八左ヱ門は用意していた水筒を取り出して慎重に果汁を移すと、一本ずつ一年生に渡した。虎若にはもう一本渡して、孫兵に届けてくれ、と伝える。一年生達はわぁと歓声を上げながら、水筒を握り締めて菜園を出ていった。
「孫兵はどうしたんだ」
「どうもじゅんこが風邪を引いたらしい。最近急に涼しくなったからな。付き添って看病してるよ」
普通のことのように八左ヱ門が言うので、兵助も「そうか、大変だな」と答えた。
三郎辺りが聞けば「じゅんこと言ったって、ただの毒蛇じゃないか」と呆れただろう。
だが、孫兵ほどではないとはいえ、八左ヱ門も相手が例え蛇であろうが、風邪を引いたと聞けば本気で心配をする人間なのだ。

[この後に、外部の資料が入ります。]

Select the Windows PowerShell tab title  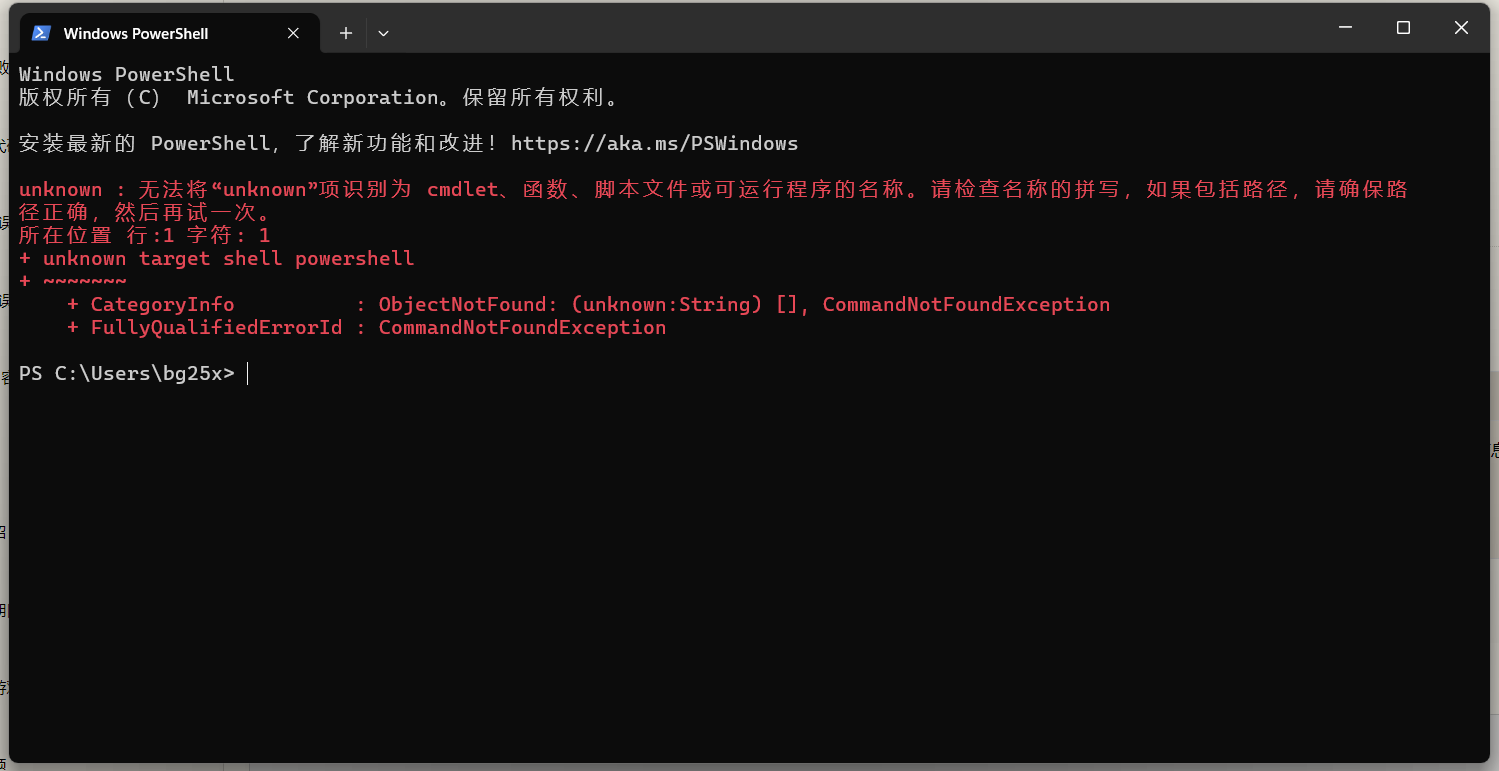click(x=136, y=34)

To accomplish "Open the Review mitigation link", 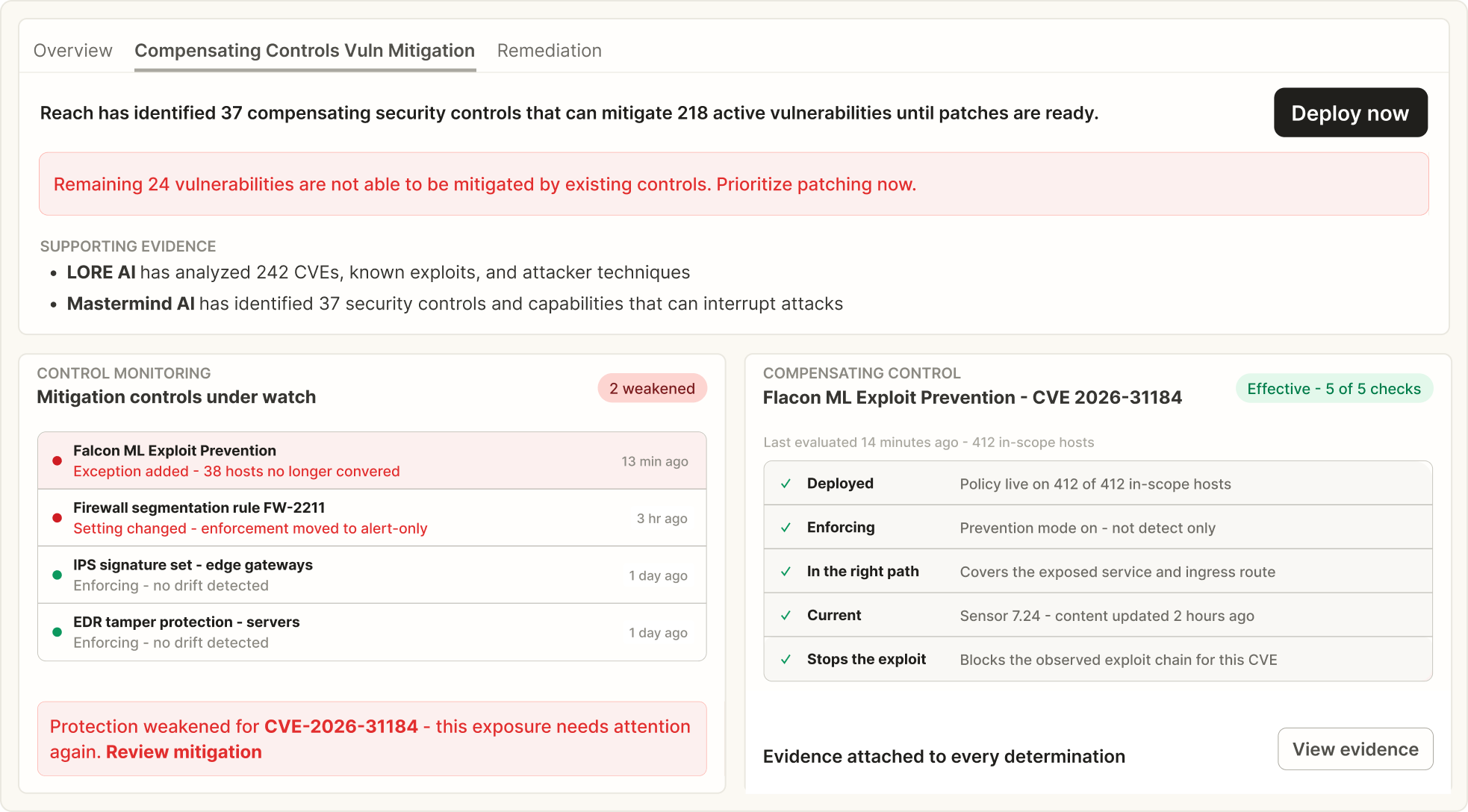I will tap(184, 752).
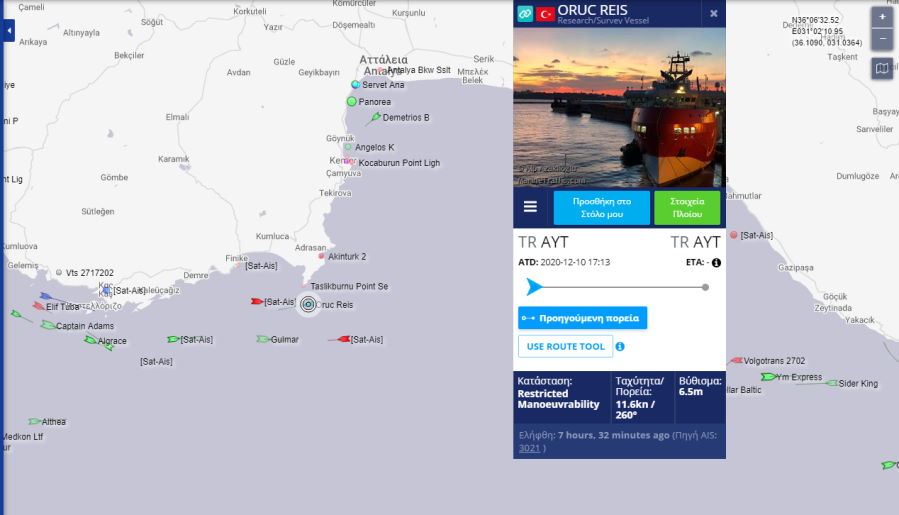Select the Gulmar vessel icon
This screenshot has width=899, height=515.
[263, 340]
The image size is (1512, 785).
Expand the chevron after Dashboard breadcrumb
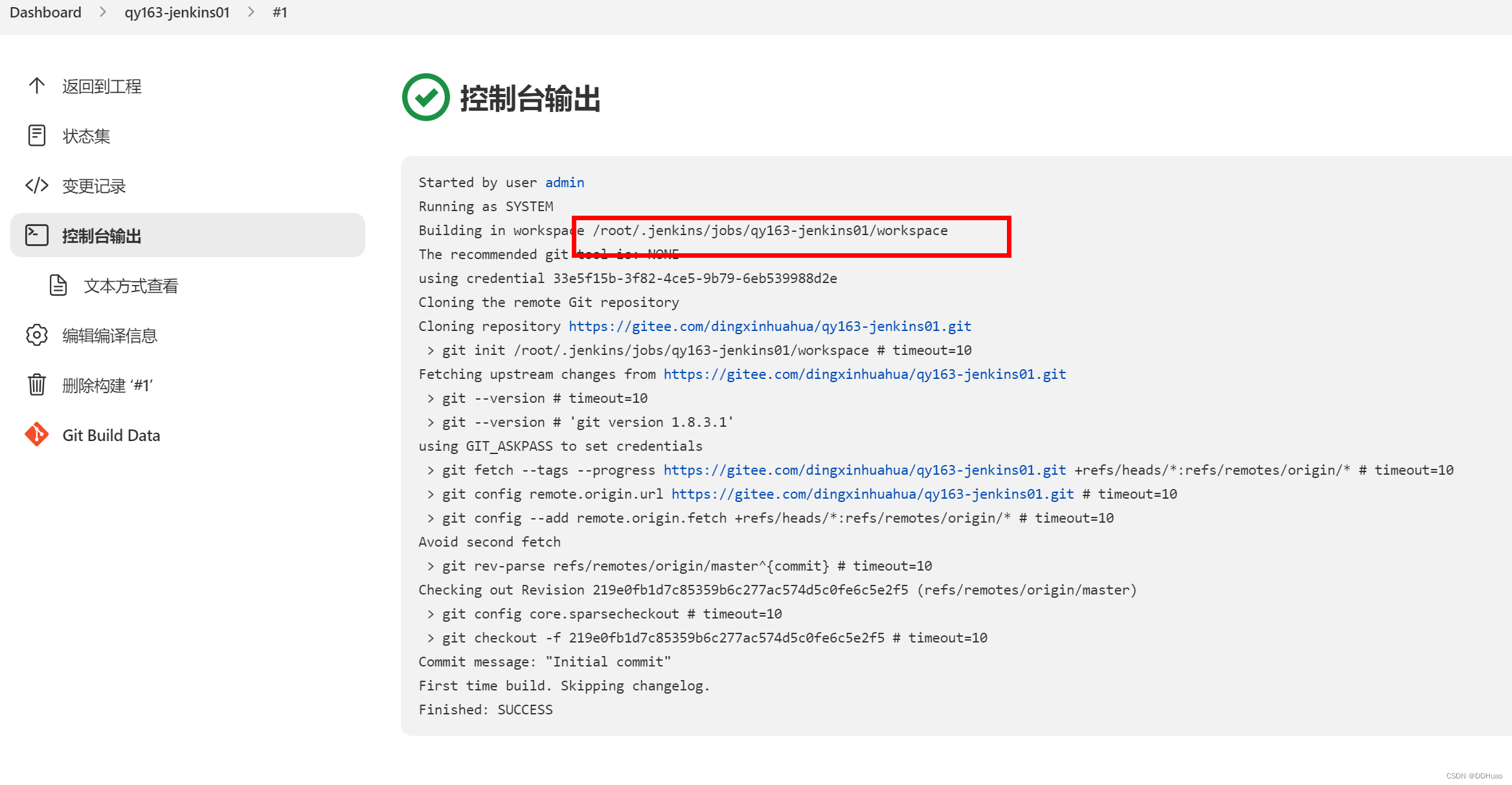tap(102, 12)
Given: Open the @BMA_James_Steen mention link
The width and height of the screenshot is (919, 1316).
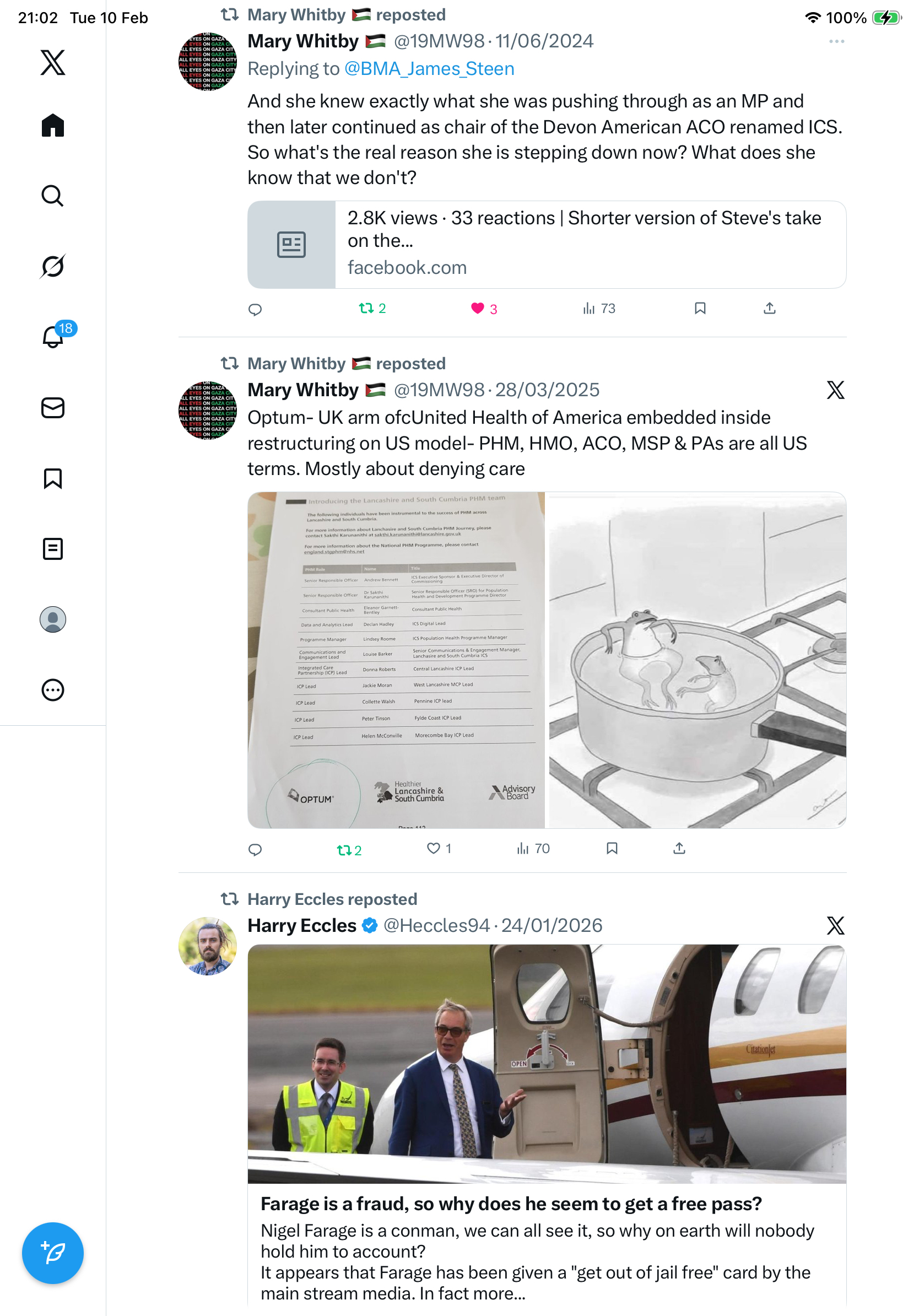Looking at the screenshot, I should pos(429,69).
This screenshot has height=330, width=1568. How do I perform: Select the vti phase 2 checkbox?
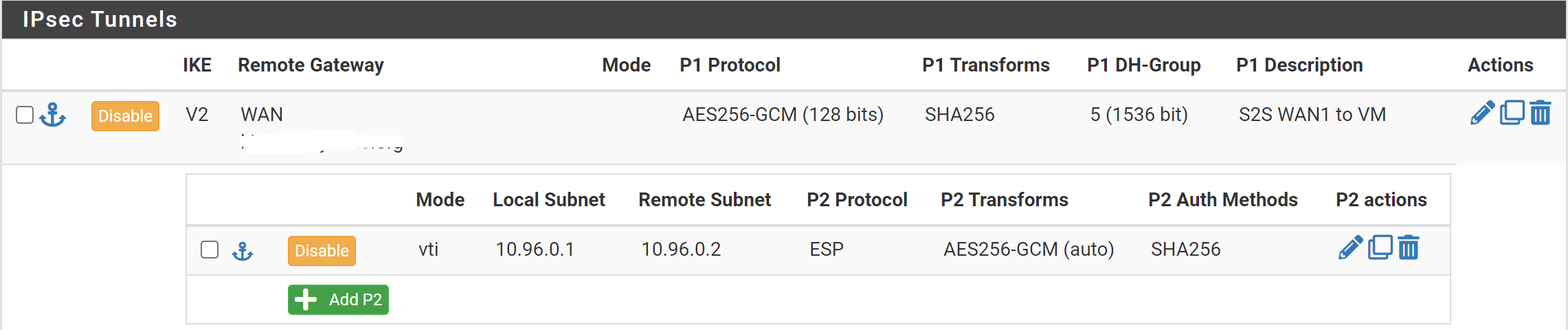pos(210,250)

八左ヱ門は優しいからな…。だから一年生もああして八左ヱ門に懐くんだろう。
「兵助」
「うん?」
「もう少ししかないから、飲んでしまおう」
八左ヱ門が盥を傾け、底に溜まった果汁を竹で出来た器に入れた。一口自分が飲んで、まだたくさん残っているそれを兵助に差し出してくる。その指が葡萄色に染まっているのを見て、兵助は八左ヱ門の手を掴むと指に口付けた。
節を食めば甘酸っぱい葡萄の味がする。
「俺はこっちでいいよ」
ちゅ、と音を立て唇を離しそう言った兵助に、八左ヱ門が頬を赤くする。
「手なんか…舐めたって美味しくないだろ」
「いや、美味しかった」
兵助が笑いながら言えば、八左ヱ門は顔を真っ赤にして、やけくそのように器を傾け、ごくごくと果汁を呷った。
「盥を洗うんだろ。手伝おう」
兵助は言って盥を持ち上げると、同じようにもうひとつの盥を持ち上げた八左ヱ門の唇の端に残った果汁を指先で拭ってやった。
今口付けたらきっと、八左ヱ門の唇も山葡萄の甘酸っぱい味がするんだろうな…。
一瞬だけ八左ヱ門の指先と同じ葡萄色に染まった指を、兵助はそっと唇に含んだ。八左ヱ門が目尻を赤くしてぎこちなく視線を上に逸らしていく。兵助は笑って、同じように空を見上げた。綺麗に晴れ渡った秋空に、鳶が旋回しているのが見えた。
「秋だな」
ぽつりと呟いた兵助に、八左ヱ門が「おう」と応えて笑った。